### Task to carry out
Lay out the lines from the one containing "You are a computer-use agent. The" through the one containing "Action: (x=239, y=46)" as a numbered list, dropping any blank lines.

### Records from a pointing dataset
----

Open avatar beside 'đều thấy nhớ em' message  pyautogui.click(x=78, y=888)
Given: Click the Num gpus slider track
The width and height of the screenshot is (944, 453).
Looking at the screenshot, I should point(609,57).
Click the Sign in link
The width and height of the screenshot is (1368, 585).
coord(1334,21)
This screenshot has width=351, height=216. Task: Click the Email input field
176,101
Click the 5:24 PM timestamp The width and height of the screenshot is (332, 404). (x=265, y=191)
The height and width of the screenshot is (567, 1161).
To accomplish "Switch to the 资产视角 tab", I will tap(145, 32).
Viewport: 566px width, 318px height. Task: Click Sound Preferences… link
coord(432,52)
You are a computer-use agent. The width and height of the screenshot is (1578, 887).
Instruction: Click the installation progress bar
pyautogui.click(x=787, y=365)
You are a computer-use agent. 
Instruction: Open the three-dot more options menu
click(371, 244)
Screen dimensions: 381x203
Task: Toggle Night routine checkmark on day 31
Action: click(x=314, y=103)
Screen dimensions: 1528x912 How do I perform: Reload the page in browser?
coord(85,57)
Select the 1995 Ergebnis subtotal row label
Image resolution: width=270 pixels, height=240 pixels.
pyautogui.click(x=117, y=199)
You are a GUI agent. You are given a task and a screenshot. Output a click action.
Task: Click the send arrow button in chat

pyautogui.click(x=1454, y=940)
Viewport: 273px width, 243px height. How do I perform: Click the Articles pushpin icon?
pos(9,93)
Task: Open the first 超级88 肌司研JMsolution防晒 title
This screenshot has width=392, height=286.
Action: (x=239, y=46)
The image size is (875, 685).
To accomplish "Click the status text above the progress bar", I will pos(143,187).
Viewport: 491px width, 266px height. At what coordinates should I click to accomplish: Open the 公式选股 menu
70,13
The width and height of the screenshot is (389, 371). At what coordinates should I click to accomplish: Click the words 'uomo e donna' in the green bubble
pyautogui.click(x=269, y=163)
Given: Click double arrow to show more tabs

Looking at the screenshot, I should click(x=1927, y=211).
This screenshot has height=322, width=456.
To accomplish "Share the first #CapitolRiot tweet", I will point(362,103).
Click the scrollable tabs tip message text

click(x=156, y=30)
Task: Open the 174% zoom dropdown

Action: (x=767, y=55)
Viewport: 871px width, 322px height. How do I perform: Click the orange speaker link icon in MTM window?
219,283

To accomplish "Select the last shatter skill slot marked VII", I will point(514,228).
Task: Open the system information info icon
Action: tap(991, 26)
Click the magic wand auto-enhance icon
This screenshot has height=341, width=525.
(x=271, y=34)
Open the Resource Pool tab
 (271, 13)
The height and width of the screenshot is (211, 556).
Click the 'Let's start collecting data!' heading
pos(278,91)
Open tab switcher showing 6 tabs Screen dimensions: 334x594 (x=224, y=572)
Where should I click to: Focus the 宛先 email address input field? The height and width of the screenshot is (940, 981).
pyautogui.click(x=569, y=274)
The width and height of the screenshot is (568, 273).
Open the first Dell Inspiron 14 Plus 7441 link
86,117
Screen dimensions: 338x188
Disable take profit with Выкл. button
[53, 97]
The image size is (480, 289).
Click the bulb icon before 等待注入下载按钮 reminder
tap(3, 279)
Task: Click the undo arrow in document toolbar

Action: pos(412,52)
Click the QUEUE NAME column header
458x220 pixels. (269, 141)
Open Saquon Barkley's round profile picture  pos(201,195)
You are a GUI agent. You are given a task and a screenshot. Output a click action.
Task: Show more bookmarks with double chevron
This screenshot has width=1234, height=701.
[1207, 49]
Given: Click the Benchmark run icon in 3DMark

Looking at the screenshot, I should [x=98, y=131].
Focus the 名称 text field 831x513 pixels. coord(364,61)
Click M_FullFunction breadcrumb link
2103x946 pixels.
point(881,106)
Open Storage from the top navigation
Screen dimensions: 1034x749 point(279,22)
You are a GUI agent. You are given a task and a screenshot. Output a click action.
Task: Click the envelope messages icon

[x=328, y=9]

----

### Reply to the task
1. You are a computer-use agent. The width and height of the screenshot is (1578, 887).
2. Instruction: Click the installation progress bar
3. pyautogui.click(x=787, y=365)
4. You are a computer-use agent. 
5. Instruction: Open the three-dot more options menu
6. click(371, 244)
7. Screen dimensions: 381x203
8. Task: Toggle Night routine checkmark on day 31
9. Action: click(x=314, y=103)
10. Screen dimensions: 1528x912 How do I perform: Reload the page in browser?
11. coord(85,57)
12. Select the 1995 Ergebnis subtotal row label
13. Image resolution: width=270 pixels, height=240 pixels.
14. pyautogui.click(x=117, y=199)
15. You are a GUI agent. You are given a task and a screenshot. Output a click action.
16. Task: Click the send arrow button in chat
17. pyautogui.click(x=1454, y=940)
18. Viewport: 273px width, 243px height. How do I perform: Click the Articles pushpin icon?
19. pos(9,93)
20. Task: Open the first 超级88 肌司研JMsolution防晒 title
21. This screenshot has width=392, height=286.
22. Action: (x=239, y=46)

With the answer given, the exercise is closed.